The answer is a stretch of the material below, returned exactly: the line containing "Instruction: Click the", the line containing "Expand the Ran getTestCaseScript entry", and all lines between.

::: Available data

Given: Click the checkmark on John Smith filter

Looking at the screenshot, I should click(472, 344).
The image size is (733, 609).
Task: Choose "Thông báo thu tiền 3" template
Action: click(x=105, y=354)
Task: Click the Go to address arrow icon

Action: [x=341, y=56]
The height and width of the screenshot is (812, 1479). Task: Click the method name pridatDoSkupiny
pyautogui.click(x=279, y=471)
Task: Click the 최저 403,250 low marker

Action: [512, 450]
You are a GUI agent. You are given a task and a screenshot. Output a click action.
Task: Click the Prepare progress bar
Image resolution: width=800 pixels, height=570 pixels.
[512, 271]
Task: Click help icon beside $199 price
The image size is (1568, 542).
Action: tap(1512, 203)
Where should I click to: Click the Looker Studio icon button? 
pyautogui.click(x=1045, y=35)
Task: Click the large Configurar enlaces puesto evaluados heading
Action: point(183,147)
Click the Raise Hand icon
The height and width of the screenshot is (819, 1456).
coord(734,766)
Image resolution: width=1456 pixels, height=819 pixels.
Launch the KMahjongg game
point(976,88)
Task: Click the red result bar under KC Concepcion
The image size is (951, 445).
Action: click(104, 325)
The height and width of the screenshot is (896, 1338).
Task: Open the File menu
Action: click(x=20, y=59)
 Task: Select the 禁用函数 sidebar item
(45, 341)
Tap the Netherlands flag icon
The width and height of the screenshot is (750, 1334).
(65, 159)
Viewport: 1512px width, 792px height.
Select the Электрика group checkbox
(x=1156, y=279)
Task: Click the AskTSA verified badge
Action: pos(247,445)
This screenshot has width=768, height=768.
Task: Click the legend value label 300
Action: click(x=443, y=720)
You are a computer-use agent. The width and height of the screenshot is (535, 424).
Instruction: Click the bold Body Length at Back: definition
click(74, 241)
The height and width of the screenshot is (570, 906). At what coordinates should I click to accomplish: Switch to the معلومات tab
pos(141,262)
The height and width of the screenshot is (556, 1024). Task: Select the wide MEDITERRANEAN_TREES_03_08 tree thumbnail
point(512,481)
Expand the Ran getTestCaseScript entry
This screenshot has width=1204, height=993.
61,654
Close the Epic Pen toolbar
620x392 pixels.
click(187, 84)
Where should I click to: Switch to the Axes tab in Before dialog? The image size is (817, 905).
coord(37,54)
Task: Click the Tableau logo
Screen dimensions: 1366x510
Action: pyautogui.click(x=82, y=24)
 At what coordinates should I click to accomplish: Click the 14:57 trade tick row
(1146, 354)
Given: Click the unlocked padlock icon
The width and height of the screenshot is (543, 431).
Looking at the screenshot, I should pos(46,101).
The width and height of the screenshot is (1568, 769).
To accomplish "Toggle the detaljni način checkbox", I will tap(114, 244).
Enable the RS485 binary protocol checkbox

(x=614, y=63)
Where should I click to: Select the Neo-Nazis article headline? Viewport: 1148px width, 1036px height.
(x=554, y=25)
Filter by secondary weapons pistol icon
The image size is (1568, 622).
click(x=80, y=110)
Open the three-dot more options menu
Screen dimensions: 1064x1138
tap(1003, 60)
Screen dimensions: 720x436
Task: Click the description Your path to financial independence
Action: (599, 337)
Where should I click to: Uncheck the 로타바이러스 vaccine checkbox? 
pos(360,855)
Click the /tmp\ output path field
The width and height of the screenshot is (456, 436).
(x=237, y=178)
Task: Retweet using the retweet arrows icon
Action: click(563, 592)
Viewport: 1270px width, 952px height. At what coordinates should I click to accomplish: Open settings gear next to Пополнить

::::::

*Answer to this exercise*.
Instruction: Click the bold Body Length at Back: definition
click(74, 241)
The height and width of the screenshot is (570, 906). At what coordinates should I click to accomplish: Switch to the معلومات tab
pos(141,262)
The height and width of the screenshot is (556, 1024). Task: Select the wide MEDITERRANEAN_TREES_03_08 tree thumbnail
point(512,481)
Expand the Ran getTestCaseScript entry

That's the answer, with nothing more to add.